Of course I ought to have expected that, only I didn't. It came to me as an absolute, for a moment an overwhelming shock. It seemed as though it wasn't a face, as though it must needs be a mask, a horror, a deformity, that would presently be disavowed or explained. There was no nose, and the thing had dull bulging eyes at the side--in the silhouette I had supposed they were ears. There were no ears.... I have tried to draw one of these heads, but I cannot. There was a mouth, downwardly curved, like a human mouth in a face that stares ferociously....
The neck on which the head was poised was jointed in three places, almost like the short joints in the leg of a crab. The joints of the limbs I could not see, because of the puttee-like straps in which they were swathed, and which formed the only clothing the being wore.
There the thing was, looking at us!
At the time my mind was taken up by the mad impossibility of the creature. I suppose he also was amazed, and with more reason, perhaps, for amazement than we. Only, confound him! he did not show it. We did at least know what had brought about this meeting of incompatible creatures. But conceive how it would seem to decent Londoners, for example, to come upon a couple of living things, as big as men and absolutely unlike any other earthly animals, careering about among the sheep in Hyde Park! It must have taken him like that.
Figure us! We were bound hand and foot, fagged and filthy; our beards two inches long, our faces scratched and bloody. Cavor you must imagine in his knickerbockers (torn in several places by the bayonet scrub) his Jaegar shirt and old cricket cap, his wiry hair wildly disordered, a tail to every quarter of the heavens. In that blue light his face did not look red but very dark, his lips and the drying blood upon my hands seemed black. If possible I was in a worse plight than he, on account of the yellow fungus into which I had jumped. Our jackets were unbuttoned, and our shoes had been taken off and lay at our feet. And we were sitting with our backs to this queer bluish light, peering at such a monster as Durer might have invented.
Cavor broke the silence; started to speak, went hoarse, and cleared his throat. Outside began a terrific bellowing, as if a mooncalf were in trouble. It ended in a shriek, and everything was still again.

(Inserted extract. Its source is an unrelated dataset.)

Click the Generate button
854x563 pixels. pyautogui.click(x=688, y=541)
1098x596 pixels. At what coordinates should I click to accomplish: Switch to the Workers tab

Presently the Selenite turned about, flickered into the shadow, stood for a moment retrospective at the door, and then closed it on us; and once more we were in that murmurous mystery of darkness into which we had awakened.
Mr. Cavor Makes Some Suggestions For a time neither of us spoke. To focus together all the things we had brought upon ourselves seemed beyond my mental powers.
"They've got us," I said at last.
"It was that fungus."
"Well--if I hadn't taken it we should have fainted and starved."
"We might have found the sphere."
I lost my temper at his persistence, and swore to myself. For a time we hated one another in silence. I drummed with my fingers on the floor between my knees, and gritted the links of my fetters together. Presently I was forced to talk again.
"What do you make of it, anyhow?" I asked humbly.
"They are reasonable creatures--they can make things and do things. Those lights we saw..."
He stopped. It was clear he could make nothing of it.